Ironically, it was Jack’s secondary modern school, not Bedlington, that helped to secure the interest of United. For the Hirst Park School’s headmaster, Stuart Hemingway, was a friend of the legendary United scout, Joe Armstrong, the man who secured so many of the Babes for Matt Busby. Having been told by Cissie about the lack of encouragement Bobby was receiving at Bedlington, Hemingway wrote to Joe Armstrong, urging him to come to the north-east to see Bobby. On 9 February 1953, Armstrong arrived at Hebburn to watch Bobby playing for East Northumberland Schoolboys. It was a bitterly cold day. A covering of ice lay on the rock-hard pitch. Oh, I can see it all now,’ recalled Armstrong nearly 20 years later. It was a thin February morning and I had to peer through the mist. Bobby didn’t do so much that day, but it was enough for me. He was like a gazelle and he had a shot as hard as any grown man, yet he was a kid of only 14.’
Armstrong was so impressed that immediately after the game, he approached Bobby and asked him if he would like to join United when he had finished school. Convinced of Bobby’s talent, he did not raise the question of a month’s trial, the usual condition for young players. To Cissie Charlton, who was also, inevitably, at the game, he said: ‘I don’t mean to flatter you, Missus, but your son will play for England before he is 21.’ Armstrong then informed Matt Busby, the United manager, of his new find. On his scout’s recommendation, Busby went to see Bobby play for England Schoolboys in a trial. He was just as impressed, marvelling at Bobby’s grace, power and physique. ‘I decided then that I wanted him for my team. He was a must, with his timing of a pass, his jinking run, his shooting. We needed no more qualifications,’ recalled Busby.
Within weeks of this trial, Bobby was in the full England Schoolboys team, prompting a flattering profile in the Newcastle Journal: ‘Bobby Charlton, a 15-year-old Bedlington Grammar School student, is the first member of the famous Ashington family of footballers to have received this honour.
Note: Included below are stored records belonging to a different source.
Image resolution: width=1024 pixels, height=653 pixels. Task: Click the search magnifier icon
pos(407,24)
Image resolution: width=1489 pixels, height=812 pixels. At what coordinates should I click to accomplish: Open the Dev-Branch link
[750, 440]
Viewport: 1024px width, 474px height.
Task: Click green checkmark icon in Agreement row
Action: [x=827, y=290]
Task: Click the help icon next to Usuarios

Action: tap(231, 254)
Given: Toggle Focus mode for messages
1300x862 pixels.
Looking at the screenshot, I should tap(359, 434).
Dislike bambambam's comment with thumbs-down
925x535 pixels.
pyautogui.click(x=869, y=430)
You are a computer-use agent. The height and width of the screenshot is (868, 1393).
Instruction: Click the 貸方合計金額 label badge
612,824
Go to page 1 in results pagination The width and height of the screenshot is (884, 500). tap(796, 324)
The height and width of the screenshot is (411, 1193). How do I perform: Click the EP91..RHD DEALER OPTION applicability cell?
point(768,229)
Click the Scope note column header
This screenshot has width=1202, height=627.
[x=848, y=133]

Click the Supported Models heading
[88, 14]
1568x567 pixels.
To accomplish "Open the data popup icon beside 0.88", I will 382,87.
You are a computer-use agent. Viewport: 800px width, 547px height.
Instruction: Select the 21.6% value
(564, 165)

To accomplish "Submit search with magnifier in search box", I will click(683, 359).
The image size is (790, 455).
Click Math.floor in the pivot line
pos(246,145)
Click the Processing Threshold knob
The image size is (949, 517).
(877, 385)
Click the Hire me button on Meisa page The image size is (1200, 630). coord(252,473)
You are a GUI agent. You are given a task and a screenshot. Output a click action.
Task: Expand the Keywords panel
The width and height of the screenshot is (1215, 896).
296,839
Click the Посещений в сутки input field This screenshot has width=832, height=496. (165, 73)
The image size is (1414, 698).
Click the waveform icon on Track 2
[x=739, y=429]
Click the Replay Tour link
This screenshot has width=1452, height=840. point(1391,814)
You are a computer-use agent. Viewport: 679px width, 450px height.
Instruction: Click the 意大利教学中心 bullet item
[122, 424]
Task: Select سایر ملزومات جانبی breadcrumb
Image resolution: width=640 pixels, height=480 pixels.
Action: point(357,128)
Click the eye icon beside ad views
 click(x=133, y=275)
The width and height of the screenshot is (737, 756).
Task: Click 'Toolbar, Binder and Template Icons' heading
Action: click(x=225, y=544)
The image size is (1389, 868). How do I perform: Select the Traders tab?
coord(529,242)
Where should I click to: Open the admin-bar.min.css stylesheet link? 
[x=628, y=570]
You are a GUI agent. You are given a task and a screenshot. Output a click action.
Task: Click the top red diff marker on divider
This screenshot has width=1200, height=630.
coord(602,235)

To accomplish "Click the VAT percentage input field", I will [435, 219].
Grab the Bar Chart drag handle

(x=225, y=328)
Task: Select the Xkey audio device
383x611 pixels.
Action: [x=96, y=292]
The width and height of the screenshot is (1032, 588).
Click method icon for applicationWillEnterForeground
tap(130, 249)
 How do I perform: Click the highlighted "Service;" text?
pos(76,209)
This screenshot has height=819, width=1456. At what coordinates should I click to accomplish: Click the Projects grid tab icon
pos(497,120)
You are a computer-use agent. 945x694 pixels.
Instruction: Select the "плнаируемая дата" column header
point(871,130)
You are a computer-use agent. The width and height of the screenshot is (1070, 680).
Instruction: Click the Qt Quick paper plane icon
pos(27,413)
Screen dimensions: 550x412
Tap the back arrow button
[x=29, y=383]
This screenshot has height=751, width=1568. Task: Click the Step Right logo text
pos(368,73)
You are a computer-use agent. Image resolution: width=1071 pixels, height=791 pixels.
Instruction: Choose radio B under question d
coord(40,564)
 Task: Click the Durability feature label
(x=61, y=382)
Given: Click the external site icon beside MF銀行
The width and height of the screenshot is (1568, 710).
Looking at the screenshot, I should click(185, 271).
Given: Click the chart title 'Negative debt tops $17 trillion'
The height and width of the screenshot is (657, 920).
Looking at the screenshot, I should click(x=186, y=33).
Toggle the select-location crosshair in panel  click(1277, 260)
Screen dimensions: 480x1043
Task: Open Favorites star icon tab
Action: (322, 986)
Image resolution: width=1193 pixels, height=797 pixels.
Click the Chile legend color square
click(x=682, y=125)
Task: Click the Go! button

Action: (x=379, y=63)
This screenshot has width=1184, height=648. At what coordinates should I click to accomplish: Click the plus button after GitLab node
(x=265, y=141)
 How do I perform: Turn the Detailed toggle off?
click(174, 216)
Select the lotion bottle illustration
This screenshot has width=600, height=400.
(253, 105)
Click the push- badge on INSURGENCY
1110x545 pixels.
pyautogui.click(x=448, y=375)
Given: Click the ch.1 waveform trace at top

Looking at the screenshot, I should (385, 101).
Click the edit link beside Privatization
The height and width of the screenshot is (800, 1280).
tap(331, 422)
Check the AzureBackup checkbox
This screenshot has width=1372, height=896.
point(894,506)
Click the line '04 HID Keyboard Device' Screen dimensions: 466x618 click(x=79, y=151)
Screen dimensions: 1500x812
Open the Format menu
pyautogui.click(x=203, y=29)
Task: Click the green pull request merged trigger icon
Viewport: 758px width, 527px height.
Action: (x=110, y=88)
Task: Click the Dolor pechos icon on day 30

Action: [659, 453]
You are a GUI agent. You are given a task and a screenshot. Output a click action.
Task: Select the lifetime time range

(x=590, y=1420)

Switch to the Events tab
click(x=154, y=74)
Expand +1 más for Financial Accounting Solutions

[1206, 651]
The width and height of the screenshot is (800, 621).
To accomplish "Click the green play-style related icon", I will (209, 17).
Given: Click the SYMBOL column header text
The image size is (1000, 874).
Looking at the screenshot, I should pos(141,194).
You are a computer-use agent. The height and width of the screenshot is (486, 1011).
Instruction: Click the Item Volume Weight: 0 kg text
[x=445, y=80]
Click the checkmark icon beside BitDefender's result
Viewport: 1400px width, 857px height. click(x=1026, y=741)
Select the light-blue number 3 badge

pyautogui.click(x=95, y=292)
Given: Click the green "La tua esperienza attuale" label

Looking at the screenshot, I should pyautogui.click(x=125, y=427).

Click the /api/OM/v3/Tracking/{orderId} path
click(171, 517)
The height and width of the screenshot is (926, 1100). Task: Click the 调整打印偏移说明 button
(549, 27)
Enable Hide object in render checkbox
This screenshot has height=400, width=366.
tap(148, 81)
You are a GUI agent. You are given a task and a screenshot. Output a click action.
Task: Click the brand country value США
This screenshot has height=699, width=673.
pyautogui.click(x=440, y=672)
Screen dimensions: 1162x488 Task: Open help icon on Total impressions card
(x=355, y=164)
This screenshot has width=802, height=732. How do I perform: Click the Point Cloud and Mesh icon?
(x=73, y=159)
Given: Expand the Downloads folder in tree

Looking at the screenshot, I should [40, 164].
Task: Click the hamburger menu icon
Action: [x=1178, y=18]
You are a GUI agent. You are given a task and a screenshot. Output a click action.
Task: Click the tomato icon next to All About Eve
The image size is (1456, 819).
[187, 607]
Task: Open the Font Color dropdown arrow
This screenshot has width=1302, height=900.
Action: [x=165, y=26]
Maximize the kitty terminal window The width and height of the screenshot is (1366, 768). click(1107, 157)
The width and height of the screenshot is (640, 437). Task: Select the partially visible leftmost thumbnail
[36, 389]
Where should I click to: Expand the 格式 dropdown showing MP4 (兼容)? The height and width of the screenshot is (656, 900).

The young inside-forward, whose ambition is to become a sports journalist, is the second son of Mr and Mrs R Charlton of 114 Beatrice Street, Ashington and the grandson of the late “Tanner” Milburn. It is interesting to recall that “Tanner” Milburn prophesied some time before his death that, of all the footballers in the family, Bobby would be the finest. This prophecy looks like materializing as Bobby possesses a remarkable record in school football, equally at home in either inside-forward position.’ Bobby was part of a powerful young England team which drew with the Scots, beat Wales by four goals in Cardiff, and crushed the Irish by eight at Portsmouth. The most memorable game for Bobby was at Wembley, again against the Welsh, when, in front of 90,000 screaming young fans, he scored twice in a 3–3 draw. ‘When I walked out on to the pitch, the stadium engulfed me and I played the game in a sort of trance. It was over before I realized what was happening,’ he told the Daily Express. His first goal resulted from the kind of long-range shot which was to become his trademark, as he recalled. ‘I whacked it and then saw it moving away from the keeper all the time. I knew it must be a goal as soon as I hit it.’ His second goal was a poke through a mass of bodies, while he also made England’s third, crossing for Maurice Pratt to head home.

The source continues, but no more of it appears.